How to complete this task: What is needed is an exact retyping of the records below, from the first line through the line that contains "Given: Open the layer filter funnel icon".

● ● ● ●

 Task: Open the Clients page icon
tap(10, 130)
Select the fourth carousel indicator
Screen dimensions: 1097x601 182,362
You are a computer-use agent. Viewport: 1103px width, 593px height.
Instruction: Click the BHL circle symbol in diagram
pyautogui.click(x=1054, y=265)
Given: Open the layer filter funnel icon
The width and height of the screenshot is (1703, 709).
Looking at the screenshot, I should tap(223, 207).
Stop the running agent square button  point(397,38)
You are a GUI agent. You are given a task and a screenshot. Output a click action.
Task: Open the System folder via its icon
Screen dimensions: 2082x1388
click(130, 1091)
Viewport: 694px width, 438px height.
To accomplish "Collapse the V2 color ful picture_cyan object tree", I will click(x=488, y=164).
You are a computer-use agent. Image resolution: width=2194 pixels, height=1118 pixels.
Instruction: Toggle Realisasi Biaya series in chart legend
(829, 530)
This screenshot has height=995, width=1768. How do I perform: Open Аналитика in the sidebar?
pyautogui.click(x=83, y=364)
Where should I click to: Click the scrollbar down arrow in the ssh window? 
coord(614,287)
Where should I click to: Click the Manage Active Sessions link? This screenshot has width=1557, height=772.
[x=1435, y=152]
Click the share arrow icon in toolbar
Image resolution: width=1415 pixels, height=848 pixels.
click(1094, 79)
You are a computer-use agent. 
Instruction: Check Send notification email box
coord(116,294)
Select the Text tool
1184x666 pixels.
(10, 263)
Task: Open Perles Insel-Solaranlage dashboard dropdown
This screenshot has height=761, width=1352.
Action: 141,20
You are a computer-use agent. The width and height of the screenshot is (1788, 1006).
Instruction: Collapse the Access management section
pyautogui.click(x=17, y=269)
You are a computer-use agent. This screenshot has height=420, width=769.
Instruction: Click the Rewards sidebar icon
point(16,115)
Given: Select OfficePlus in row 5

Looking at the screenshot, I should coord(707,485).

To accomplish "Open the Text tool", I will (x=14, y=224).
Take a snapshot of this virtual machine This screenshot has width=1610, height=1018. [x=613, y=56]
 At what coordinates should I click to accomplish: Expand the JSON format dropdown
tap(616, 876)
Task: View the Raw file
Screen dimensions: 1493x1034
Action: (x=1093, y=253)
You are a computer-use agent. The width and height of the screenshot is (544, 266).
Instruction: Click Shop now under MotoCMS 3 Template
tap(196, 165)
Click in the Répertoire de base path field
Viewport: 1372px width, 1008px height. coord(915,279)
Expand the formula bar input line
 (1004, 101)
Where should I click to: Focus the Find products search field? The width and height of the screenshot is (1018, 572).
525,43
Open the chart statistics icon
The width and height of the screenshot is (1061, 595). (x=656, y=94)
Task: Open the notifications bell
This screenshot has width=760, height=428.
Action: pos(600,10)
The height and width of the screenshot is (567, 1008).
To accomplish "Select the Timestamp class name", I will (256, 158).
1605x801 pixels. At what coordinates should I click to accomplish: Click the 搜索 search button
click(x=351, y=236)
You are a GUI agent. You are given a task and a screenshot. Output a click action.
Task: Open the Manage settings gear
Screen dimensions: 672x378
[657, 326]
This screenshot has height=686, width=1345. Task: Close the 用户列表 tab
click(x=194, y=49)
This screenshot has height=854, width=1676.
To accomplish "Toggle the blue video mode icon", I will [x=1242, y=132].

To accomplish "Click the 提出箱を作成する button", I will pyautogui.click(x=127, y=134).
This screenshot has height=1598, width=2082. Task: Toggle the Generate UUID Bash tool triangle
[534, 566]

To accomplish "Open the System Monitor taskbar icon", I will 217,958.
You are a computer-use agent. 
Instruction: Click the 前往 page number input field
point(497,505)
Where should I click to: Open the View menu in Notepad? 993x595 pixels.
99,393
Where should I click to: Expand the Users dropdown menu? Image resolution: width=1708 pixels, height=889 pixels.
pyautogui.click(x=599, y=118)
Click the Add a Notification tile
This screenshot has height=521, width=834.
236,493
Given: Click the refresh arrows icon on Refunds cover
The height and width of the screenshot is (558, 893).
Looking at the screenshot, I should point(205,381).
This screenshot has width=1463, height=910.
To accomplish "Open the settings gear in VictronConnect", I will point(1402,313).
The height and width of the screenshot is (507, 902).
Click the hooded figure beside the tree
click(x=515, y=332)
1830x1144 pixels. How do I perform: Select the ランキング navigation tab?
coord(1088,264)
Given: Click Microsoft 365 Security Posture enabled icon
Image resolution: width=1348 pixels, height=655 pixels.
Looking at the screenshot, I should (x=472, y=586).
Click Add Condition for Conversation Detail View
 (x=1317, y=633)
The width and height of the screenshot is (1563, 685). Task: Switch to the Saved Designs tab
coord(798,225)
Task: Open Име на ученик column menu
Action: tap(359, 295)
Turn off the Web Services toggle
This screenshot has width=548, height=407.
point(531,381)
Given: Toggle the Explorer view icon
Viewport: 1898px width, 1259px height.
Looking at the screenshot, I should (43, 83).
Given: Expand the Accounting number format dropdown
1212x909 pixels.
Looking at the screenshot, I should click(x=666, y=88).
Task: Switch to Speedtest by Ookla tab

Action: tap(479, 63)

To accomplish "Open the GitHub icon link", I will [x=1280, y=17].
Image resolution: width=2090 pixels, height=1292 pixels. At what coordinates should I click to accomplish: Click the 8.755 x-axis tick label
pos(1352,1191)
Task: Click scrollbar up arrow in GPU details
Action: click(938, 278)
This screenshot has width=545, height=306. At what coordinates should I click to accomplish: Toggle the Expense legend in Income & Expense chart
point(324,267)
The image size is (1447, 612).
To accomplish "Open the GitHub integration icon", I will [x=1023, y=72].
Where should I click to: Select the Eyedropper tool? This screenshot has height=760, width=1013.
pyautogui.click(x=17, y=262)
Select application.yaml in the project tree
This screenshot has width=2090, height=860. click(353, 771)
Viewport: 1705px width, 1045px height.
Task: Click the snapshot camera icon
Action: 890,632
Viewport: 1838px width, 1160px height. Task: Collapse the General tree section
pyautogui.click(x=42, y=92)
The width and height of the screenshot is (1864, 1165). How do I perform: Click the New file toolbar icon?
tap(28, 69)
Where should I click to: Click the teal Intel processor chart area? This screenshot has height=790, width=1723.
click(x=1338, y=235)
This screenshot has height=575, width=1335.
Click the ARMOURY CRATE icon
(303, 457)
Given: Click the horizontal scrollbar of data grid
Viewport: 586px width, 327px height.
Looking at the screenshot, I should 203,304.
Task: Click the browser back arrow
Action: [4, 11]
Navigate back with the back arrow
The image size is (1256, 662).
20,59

● ● ● ●

Response area:
 Task: Open the Clients page icon
tap(10, 130)
Select the fourth carousel indicator
Screen dimensions: 1097x601 182,362
You are a computer-use agent. Viewport: 1103px width, 593px height.
Instruction: Click the BHL circle symbol in diagram
pyautogui.click(x=1054, y=265)
Given: Open the layer filter funnel icon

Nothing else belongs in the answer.